The authors would like to thank the Information Services Division, NHS National Services Scotland, for their role in undertaking the annual record-linkage of national surveillance databases. The authors would like to thank the Scottish Government, the National Blood Borne Virus Coordinators Network, the National Viral Hepatitis Clinical Leads Network, the National Monitoring Assurance and Research Group and the Scottish Government’s Hepatitis C Treatment and Therapies Group for their input to, and ongoing support of, the HCV surveillance programme in Scotland. The authors would also like to acknowledge the key role of Hepatitis Scotland and the Hepatitis C Trust, as patient representatives to the aforementioned national advisory groups, for their input to the formation and continual review of the HCV surveillance data reported here.

References

Footnotes

  • Contributors SJH and DG conceived and designed the study. SJH, HV, AY, SS, SB, JFD, RF, PB, AF, NK, RNG, KT, HI, AML, AW, PCH and DG contributed to the implementation of national surveillance of HCV infection in Scotland. SJH, HV, SAMD, AY and SS contributed to the data analysis and generation of result tables and figures. All authors interpreted the findings. SJH, with support from HV, SAMD and KP, drafted the manuscript and all remaining authors contributed to critical review and development of the final manuscript.

  • Funding This work was supported by funding from Health Protection Scotland.

  • Competing interests SJH reports grants from Health Protection Scotland, during the conduct of the study; personal fees from Gilead, outside the submitted work. SB reports grants, personal fees and other from Gilead; grants, personal fees and other from AbbVie; all outside the submitted work. RF reports personal fees from Gilead, outside the submitted work. KT reports grants from GenMark, grants from Cepheid, grants from Qiagen, other from SpeedX, all outside the submitted work. PCH reports personal fees from Gilead, personal fees from AbbVie, personal fees from BMS, personal fees from Jannsen, personal fees from Roche, all outside the submitted work. NK reports personal fees from Gilead, personal fees from AbbVie, all outside the submitted work. JFD reports grants and personal fees from Gilead, grants and personal fees from BMS, grants and personal fees from MSD, grants and personal fees from Janssen, grants and personal fees from Roche, grants and personal fees from AbbVie, all outside the submitted work.

  • Patient and public involvement Patients and/or the public were involved in the design, conduct, reporting or dissemination plans of this research. Refer to the 'Methods' section for further details.

  • Patient consent for publication Not required.

  • Provenance and peer review Not commissioned; externally peer reviewed.

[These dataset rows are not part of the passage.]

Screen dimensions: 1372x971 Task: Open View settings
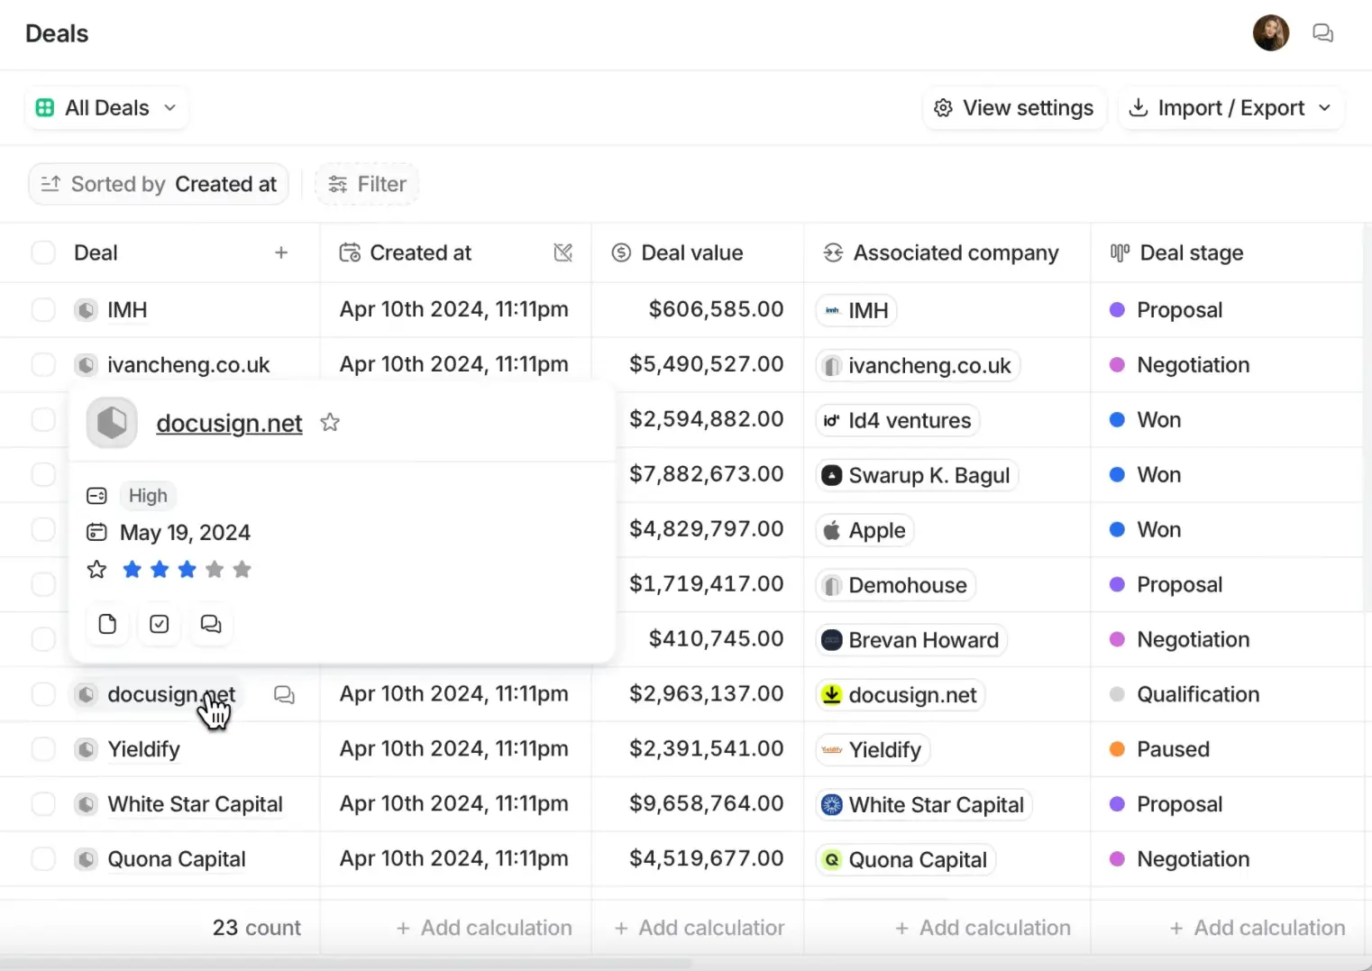coord(1014,108)
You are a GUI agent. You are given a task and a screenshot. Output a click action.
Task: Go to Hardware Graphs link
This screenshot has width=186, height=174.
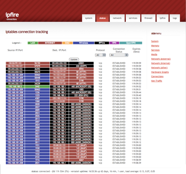tap(160, 72)
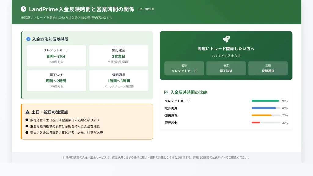Click the clock icon beside the LandPrime title
This screenshot has height=176, width=313.
24,9
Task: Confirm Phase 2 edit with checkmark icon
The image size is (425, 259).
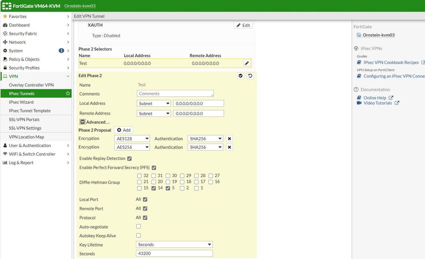Action: pos(241,75)
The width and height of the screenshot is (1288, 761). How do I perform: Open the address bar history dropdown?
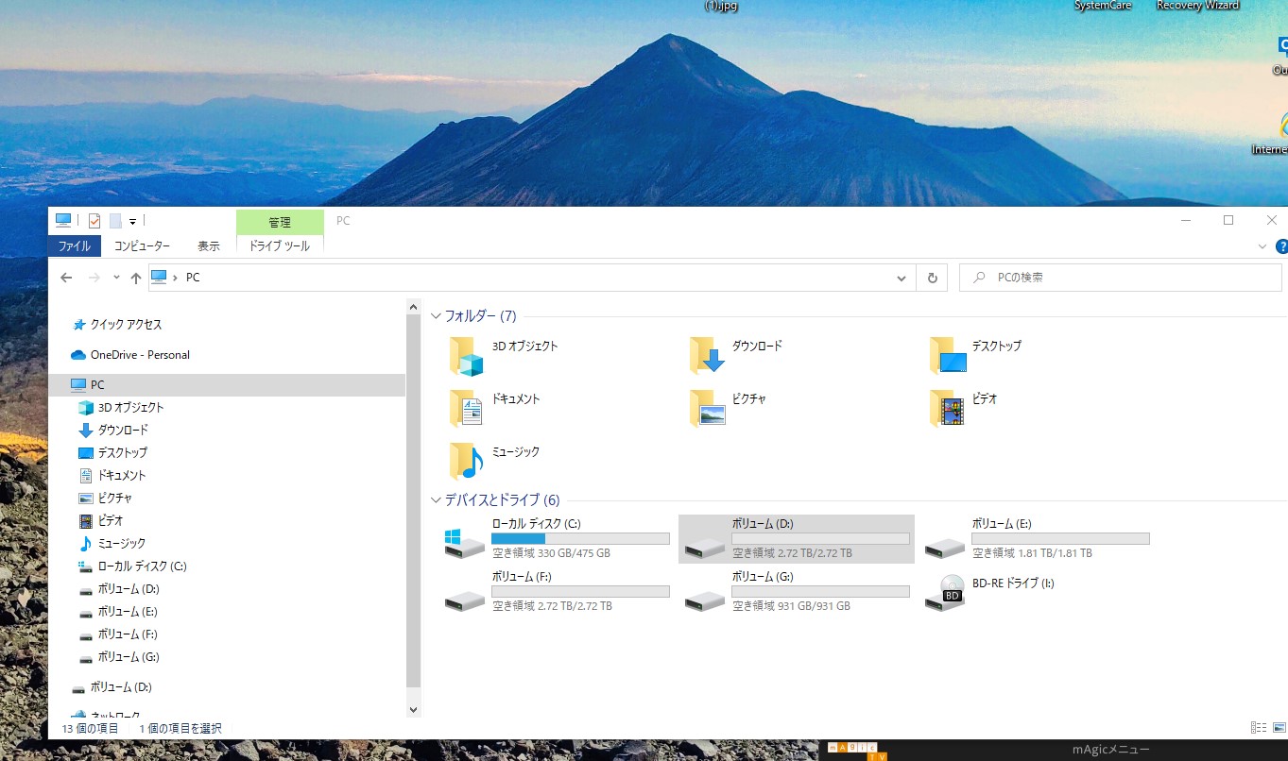click(902, 278)
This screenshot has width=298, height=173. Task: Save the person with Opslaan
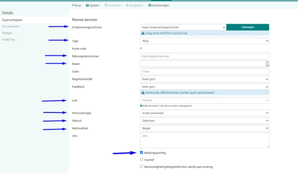[x=93, y=5]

  • Data availability statement Data may be obtained from a third party and are not publicly available. The surveillance data that support the findings of this study are available in aggregate form on an open access data portal at Health Protection Scotland (www.hps.scot.nhs.uk/data/shbbv-framework-data-portal/), in line with NHS National Services Scotland policy on statistical disclosure (https://www.isdscotland.org/About-ISD/Confidentiality/disclosure_protocol_v3.pdf). Access to the individual level data can be sought through approval of the Public Benefit and Privacy Panel for Health and Social Care (www.informationgovernance.scot.nhs.uk/pbpphsc/home/for-applicants/).